Pull out each line of the items below that contains the word "pointer", and copy each of those lines in full.

:: Provided material

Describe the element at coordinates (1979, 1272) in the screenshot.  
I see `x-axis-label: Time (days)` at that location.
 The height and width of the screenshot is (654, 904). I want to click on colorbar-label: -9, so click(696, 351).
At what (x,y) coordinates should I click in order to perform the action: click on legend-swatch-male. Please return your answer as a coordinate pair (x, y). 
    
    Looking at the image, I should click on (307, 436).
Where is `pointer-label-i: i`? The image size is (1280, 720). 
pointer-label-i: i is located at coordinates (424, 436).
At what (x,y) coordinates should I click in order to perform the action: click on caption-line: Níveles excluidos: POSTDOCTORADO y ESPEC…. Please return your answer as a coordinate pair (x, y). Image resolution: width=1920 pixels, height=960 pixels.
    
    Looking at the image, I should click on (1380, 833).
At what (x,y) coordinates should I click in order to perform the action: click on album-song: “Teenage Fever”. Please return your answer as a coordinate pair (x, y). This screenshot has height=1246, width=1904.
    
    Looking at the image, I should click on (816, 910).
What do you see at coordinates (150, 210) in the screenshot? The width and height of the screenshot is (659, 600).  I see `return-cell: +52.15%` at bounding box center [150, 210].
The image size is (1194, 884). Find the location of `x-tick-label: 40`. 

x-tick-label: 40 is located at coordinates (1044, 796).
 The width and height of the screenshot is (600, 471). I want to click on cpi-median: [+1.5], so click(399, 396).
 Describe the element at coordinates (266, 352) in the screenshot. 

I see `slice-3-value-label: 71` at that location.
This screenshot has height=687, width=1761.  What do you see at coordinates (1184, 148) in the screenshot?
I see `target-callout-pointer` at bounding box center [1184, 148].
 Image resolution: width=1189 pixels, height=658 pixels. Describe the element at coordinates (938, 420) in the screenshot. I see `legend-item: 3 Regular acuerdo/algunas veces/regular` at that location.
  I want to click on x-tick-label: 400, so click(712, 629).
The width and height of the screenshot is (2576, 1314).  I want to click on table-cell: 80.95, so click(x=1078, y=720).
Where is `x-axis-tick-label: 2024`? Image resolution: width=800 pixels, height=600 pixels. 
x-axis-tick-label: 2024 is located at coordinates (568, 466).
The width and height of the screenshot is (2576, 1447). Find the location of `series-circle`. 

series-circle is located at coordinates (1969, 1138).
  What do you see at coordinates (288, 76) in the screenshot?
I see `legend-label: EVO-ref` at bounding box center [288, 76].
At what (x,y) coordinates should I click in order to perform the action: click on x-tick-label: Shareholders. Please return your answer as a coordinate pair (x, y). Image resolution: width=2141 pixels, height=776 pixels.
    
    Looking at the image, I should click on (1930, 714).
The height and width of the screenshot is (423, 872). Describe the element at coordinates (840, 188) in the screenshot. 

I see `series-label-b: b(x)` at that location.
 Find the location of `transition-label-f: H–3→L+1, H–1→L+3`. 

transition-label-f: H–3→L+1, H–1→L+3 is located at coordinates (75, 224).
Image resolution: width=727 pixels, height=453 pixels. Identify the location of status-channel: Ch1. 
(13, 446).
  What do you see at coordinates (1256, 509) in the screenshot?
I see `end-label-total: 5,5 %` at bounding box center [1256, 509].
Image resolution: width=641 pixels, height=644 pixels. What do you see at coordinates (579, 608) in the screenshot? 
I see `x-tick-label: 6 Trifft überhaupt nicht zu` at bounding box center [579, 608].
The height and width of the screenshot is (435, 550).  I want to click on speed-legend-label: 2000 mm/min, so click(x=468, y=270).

::::

Output below ::
Where is `pointer-label-i: i`? The image size is (1280, 720). 
pointer-label-i: i is located at coordinates (424, 436).
I see `target-callout-pointer` at bounding box center [1184, 148].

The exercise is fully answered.